# 03 - Summarizing Voter List Data: Dealing with DateTime data types
<p class="lead">
Michelle Brown Notes v 1.7

In this notebook we are going to show you how to take a variable like the birthdate which may be stored as an (incorrect) data type and convert it to the proper date format for analyzing. In notebook 02, the voter list dataset had the (easy) birthyear stored as an integer and calculating age was simple subtraction. However, in this notebook we have a mock voterlist that has the more common date format of day month year. We review how to convert it and then calculate age based on a specified date (e.g., election day). 

# Outline

<!-- MarkdownTOC autolink=true autoanchor=true bracket=round -->

- [Import Libraries](#imp)
- [Read in the file](#read1)
- [Handling dates and time](#date)
- [Calculating age](#age)
- [Another trick when reading in the data](#magic)

<!-- /MarkdownTOC -->

<a name="imp"></a>
# Importing libraries

Again we import the analysis module called pandas as a variable called 'pd' so we can use it's associated methods. But we are also going to import some other libraries that we'll use later to make inline plots. 

In [None]:
import pandas as pd
%matplotlib inline
from matplotlib import pyplot as plt
import numpy

<a name="read1"></a>
# Read in the file

We read in the csv file and store it as dataframe called df1 and see it's shape (rows and columns)

In [None]:
df = pd.read_csv('data/mock_vldata_ddmmyyy_v1.csv', delimiter="\t")
df.shape

Look at the column names

In [None]:
df.columns

In [None]:
df.head()

<a name="date"></a>
# Handling dates and times</h1>

Let's take a look at how each of the variables are stored. This will give us their data types: 

In [None]:
df.dtypes

The data type for the 'birthdate' variable is object BUT the data is stored as day month year.
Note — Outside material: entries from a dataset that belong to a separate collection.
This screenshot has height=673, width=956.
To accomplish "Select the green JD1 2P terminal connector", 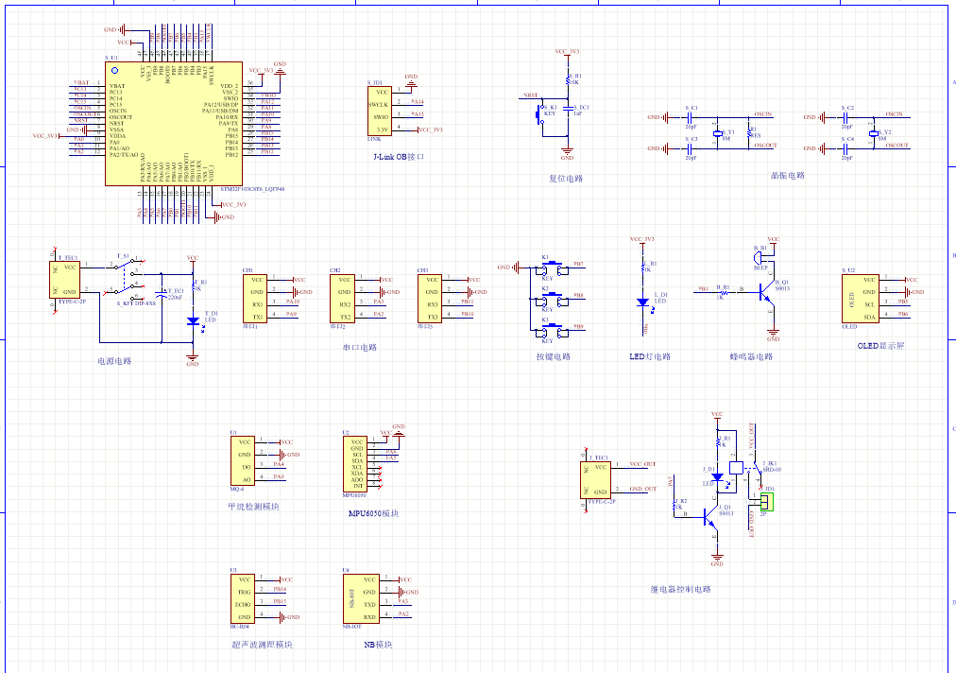I will 767,500.
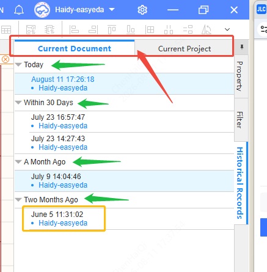Click the align left toolbar icon

coord(74,29)
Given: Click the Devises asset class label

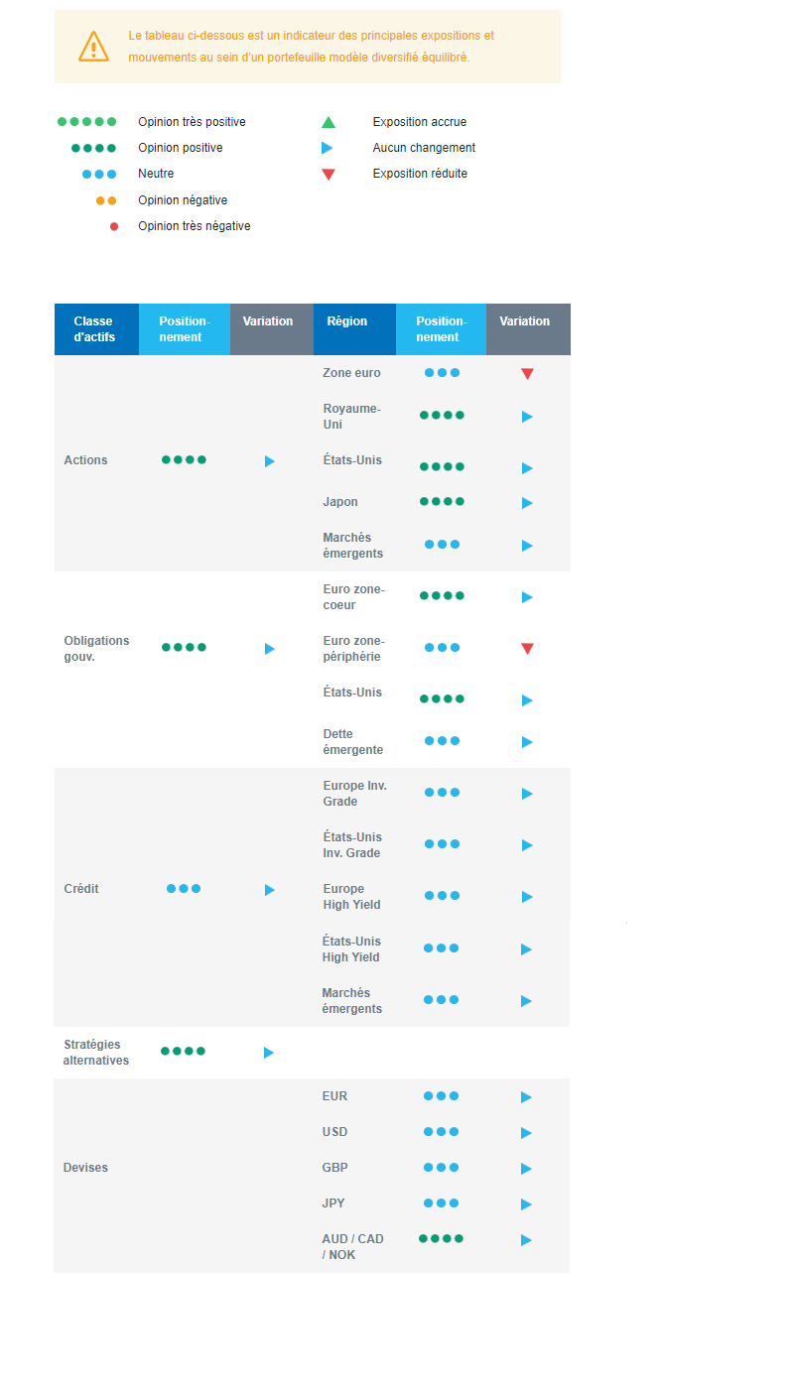Looking at the screenshot, I should coord(85,1168).
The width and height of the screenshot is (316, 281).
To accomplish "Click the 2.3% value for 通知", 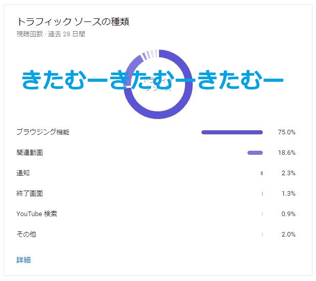I will point(288,173).
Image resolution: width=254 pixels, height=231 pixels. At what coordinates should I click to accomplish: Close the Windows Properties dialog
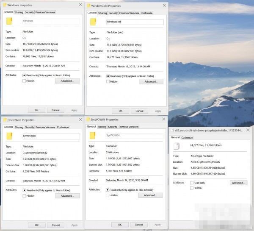(80, 5)
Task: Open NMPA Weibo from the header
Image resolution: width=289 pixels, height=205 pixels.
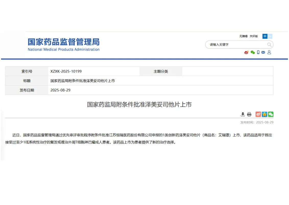Action: (x=246, y=52)
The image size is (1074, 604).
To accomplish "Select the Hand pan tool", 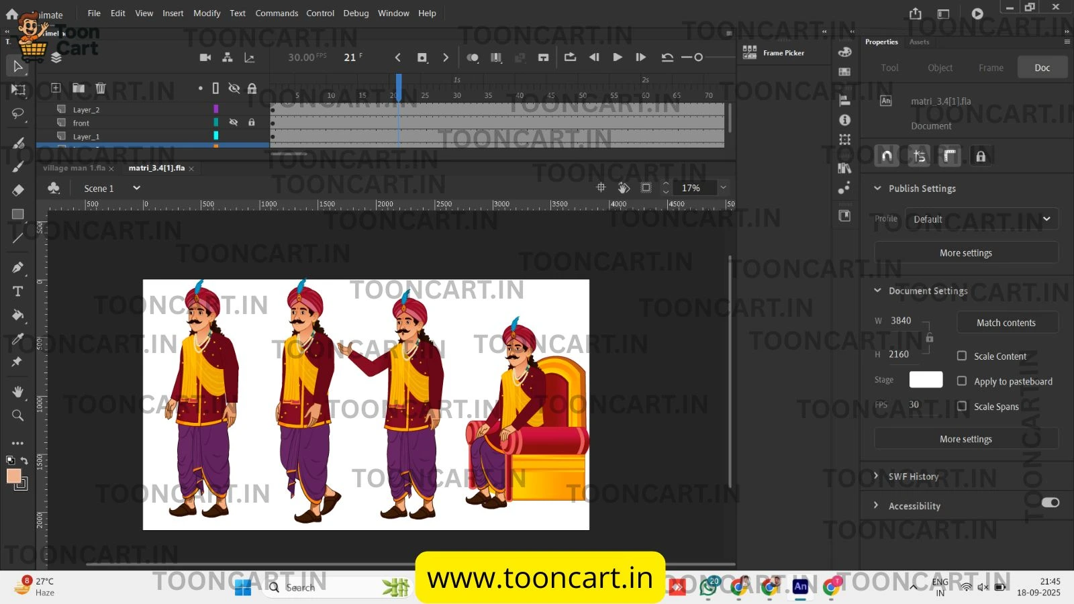I will pyautogui.click(x=18, y=391).
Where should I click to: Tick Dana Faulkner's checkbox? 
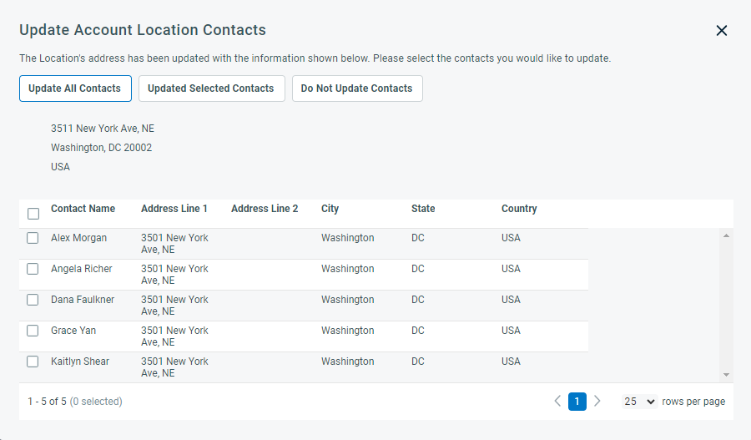click(33, 300)

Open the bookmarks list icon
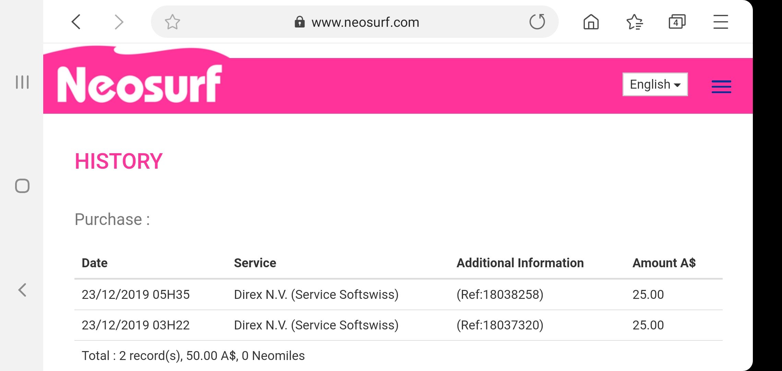coord(634,22)
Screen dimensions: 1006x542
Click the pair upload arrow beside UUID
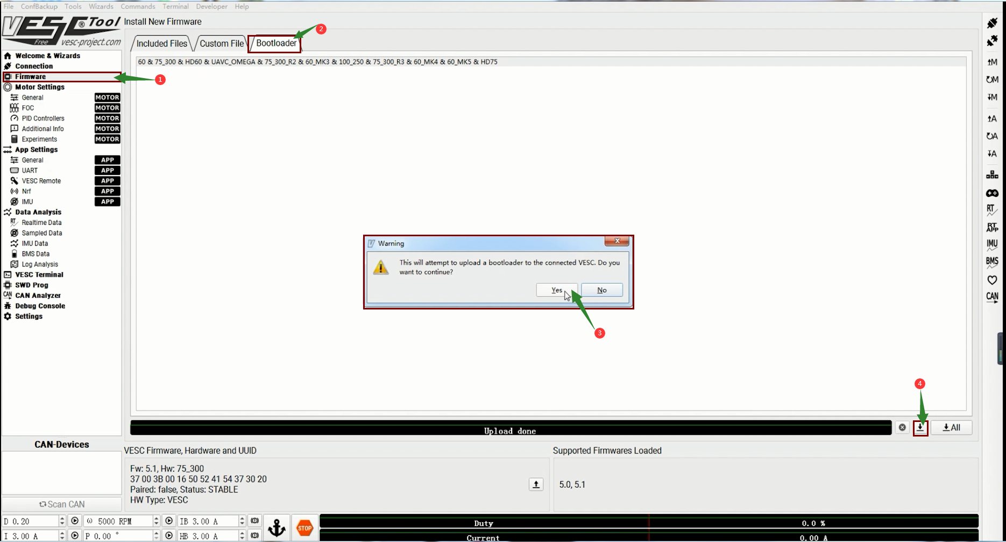tap(536, 484)
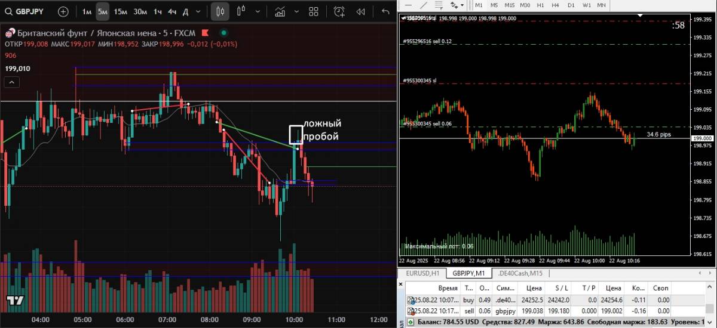Create an alert with the clock icon
Viewport: 717px width, 328px height.
pos(339,11)
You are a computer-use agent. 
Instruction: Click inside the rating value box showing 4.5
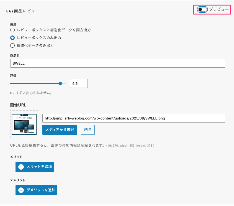[79, 83]
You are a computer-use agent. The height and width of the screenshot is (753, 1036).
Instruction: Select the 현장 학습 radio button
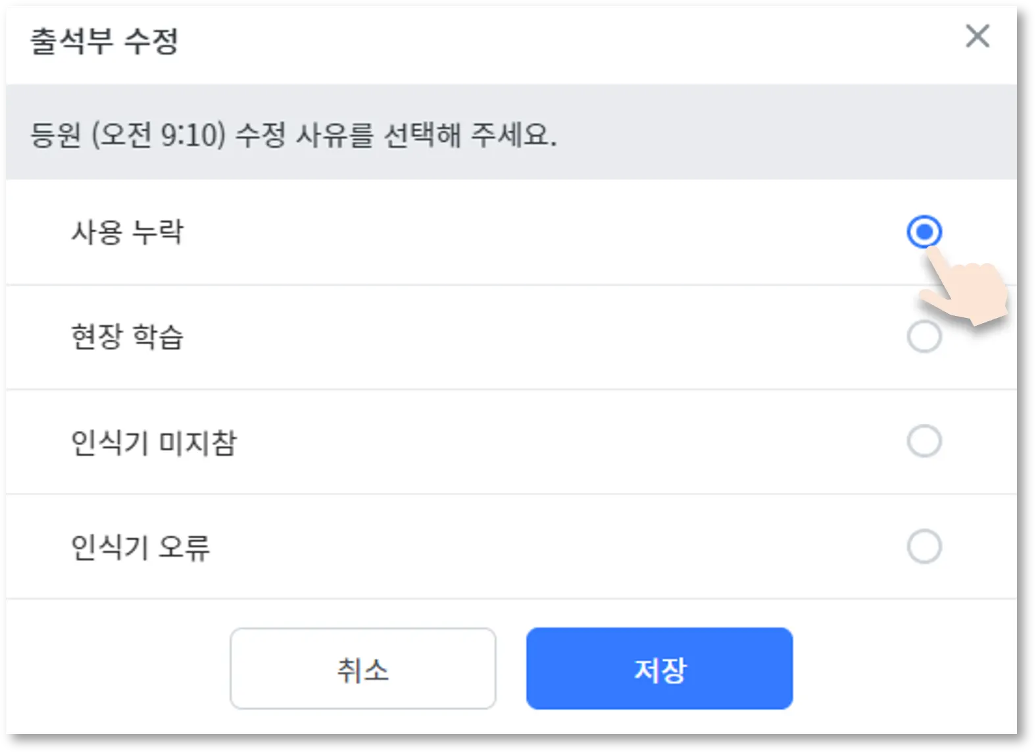924,336
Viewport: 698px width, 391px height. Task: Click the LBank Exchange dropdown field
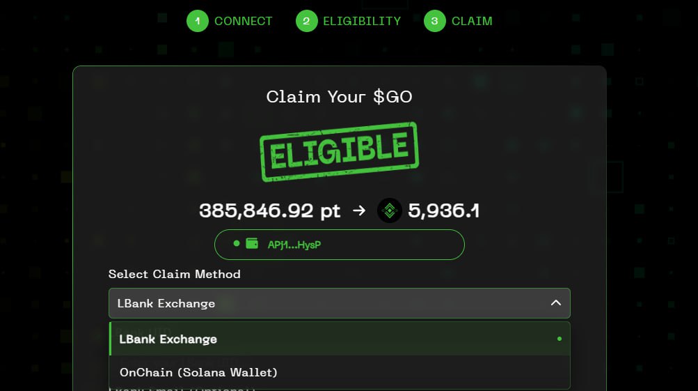tap(340, 303)
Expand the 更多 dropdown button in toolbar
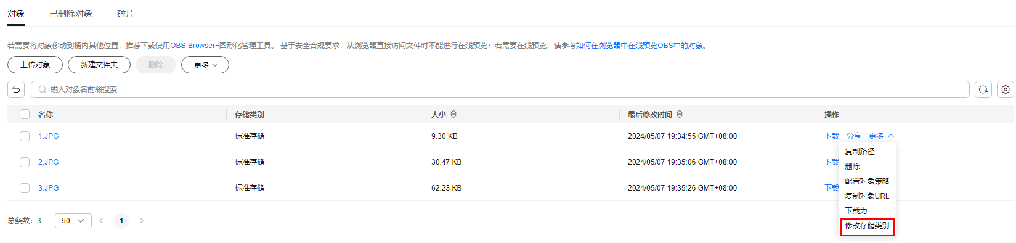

If we try to create a new variable called age by subtracting Year_of_Birth from 2017, we'll get an error: 

In [None]:
df['Age'] = 2017 - df['birthdate']

<b>Converting to Date (time formats) </b>
Before we can subtract a date to get age we have to convert our birthdate variable. We need to convert the variable from an 'object' data type to a date format. Let's do that and store it in a new variable called 'dob_formatted.'  Note that by adding the "errors=coerce" it will set invalid values to NaT.
<br>If the variable was stored as a string we could also use this and some extra settings (e.g., yearfirst) to convert it to the correct date format. Read more about the "to_datetime" method here: http://pandas.pydata.org/pandas-docs/stable/generated/pandas.to_datetime.html

In [None]:
df['dob_formatted'] = pd.to_datetime(df['birthdate'],errors='coerce')

In [None]:
df['dob_formatted']

Now if we look again at the data types, we'll see our new variable 'dob_formatted' has the proper data type of 'datetime'

In [None]:
df.dtypes

<a name="age"></a>
# Calculating Age
<b>Create the (election) date for calculating age</b> 
<br>Now we are ready to make an age variable. Below we'll use January 20th 2017 as the pretend date. But first we have to import the date function to help. 

In [None]:
from datetime import date

In [None]:
d = date(2017, 1, 20)
print d

Create a new variable called Age that is from the designated date minus the correctly formatted date of birth minu

In [None]:
df['Age'] = (d - df['dob_formatted']).astype('<m8[Y]')

In [None]:
df['Age']

We are now in a position to perform some summary statistics and/or make some histograms of the the Age variable as we did in Notebook #02. 

<a name="magic"></a>
# Another trick: Python to automatically convert when reading 
<br>There is a setting you can use when you read in the csv file to have python try to properly convert the data in the column that you specify. Note that the "5" below refers to the column the date is in.

In [None]:
dfcsv = pd.read_csv('data/mock_vldata_ddmmyyy_v1.csv', delimiter="\t", parse_dates=[5]) 

Look at the data types and see if it properly categoried the 6th column (which is index number 5 because remember indexes start with 0) as datetime:

In [None]:
dfcsv.dtypes

Excellent, Python appears to have guessed correctly but let's take a quick look at the data to be sure:

In [None]:
dfcsv["birthdate"]

The variable is properly categorized. Now you could run the age calculations from above. <br>That's the end of this notebook.